PalaGeorge
- Interactive map of PalaGeorge
- Full name: Palazzetto Jimmy George
- Location: Montichiari, Italy
- Capacity: Basketball: 5,500 Volleyball: 4,200
- Surface: Parquet

Construction
- Opened: 1993

Tenants
- Brescia Leonessa Promoball Flero (Metalleghe Montichiari) Millenium Brescia

= PalaGeorge =

Indoor arena in Montichiari, Italy

PalaGeorge is an indoor arena located in Montichiari, Italy, in the province of Brescia.

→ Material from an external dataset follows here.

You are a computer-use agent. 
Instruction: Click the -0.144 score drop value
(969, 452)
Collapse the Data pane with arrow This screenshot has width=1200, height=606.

The capacity of the arena is 5,500 people for basketball matches and it opened in 1993. It is home of the Brescia Leonessa team of the Lega Basket Serie A and the volleyball teams Promoball Flero (also known as Metalleghe Montichiari) and Millenium Brescia of the Italian Women's Volleyball League (Series A1 and A2 respectively).
It was also the home court of the Pallavolo Gabeca, the volleyball club of the city of Monza.

The arena is dedicated to Jimmy George, the Indian volleyball player who lost his life in a car accident in 1987.

In 2016 the arena hosted the 2015–16 CEV Women's Champions League Final Four in front of a crowd of 4,200 people.